[Stored dataset items]

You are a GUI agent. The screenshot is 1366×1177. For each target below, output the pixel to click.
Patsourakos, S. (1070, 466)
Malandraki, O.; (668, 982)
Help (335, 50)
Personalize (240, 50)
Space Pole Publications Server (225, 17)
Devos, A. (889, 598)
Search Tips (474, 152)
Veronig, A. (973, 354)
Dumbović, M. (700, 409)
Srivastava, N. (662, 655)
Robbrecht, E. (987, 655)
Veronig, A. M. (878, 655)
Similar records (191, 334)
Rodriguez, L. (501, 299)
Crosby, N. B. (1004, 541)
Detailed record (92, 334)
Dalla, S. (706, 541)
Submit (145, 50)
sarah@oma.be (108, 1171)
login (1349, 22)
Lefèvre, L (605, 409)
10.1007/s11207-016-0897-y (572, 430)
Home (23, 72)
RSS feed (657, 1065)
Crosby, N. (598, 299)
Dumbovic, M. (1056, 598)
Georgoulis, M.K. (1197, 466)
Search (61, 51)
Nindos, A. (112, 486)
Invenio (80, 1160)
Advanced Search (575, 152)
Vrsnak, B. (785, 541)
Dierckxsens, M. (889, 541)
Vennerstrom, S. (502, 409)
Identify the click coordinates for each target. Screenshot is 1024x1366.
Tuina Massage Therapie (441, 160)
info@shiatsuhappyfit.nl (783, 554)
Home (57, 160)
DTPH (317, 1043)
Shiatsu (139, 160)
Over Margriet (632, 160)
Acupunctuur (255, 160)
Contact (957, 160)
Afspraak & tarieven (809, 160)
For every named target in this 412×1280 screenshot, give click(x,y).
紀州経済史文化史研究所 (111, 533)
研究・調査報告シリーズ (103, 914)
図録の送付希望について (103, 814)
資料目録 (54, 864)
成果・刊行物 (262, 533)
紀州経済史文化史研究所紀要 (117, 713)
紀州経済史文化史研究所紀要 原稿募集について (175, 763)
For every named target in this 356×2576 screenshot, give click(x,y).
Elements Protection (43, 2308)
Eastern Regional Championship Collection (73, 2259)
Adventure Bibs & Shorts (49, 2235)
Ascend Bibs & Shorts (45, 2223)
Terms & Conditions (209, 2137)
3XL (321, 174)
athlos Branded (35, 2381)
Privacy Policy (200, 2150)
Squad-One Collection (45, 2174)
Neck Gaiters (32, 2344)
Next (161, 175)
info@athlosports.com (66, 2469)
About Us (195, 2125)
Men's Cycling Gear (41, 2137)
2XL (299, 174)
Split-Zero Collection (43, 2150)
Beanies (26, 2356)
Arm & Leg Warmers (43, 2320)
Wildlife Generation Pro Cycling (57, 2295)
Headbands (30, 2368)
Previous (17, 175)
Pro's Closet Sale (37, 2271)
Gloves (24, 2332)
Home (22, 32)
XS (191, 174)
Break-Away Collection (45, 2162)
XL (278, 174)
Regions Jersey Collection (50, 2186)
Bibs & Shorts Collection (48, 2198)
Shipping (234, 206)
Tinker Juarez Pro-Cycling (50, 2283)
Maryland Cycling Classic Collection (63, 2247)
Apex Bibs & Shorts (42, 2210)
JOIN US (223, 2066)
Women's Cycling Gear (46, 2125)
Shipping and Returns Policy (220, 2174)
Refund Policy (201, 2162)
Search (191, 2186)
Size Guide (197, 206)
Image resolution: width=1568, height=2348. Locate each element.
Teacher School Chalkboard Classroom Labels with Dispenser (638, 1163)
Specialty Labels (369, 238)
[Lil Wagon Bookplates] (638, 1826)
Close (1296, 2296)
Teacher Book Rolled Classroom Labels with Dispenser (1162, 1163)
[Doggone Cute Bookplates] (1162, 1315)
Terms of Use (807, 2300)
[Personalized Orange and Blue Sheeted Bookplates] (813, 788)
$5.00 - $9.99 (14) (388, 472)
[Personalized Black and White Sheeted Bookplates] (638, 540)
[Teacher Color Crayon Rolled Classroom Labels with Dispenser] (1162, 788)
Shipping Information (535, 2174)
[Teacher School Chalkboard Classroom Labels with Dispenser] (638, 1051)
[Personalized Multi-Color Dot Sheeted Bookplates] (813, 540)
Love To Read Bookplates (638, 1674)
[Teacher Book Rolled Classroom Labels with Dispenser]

Work order:
Out of the data above, give again only the lines starting at the one holding "Shipping (234, 206)" and ending at the one holding "[Lil Wagon Bookplates] (638, 1826)", unchanged.

Solution for this task:
Shipping (234, 206)
Tinker Juarez Pro-Cycling (50, 2283)
Maryland Cycling Classic Collection (63, 2247)
Apex Bibs & Shorts (42, 2210)
JOIN US (223, 2066)
Women's Cycling Gear (46, 2125)
Shipping and Returns Policy (220, 2174)
Refund Policy (201, 2162)
Search (191, 2186)
Size Guide (197, 206)
Image resolution: width=1568, height=2348. Locate each element.
Teacher School Chalkboard Classroom Labels with Dispenser (638, 1163)
Specialty Labels (369, 238)
[Lil Wagon Bookplates] (638, 1826)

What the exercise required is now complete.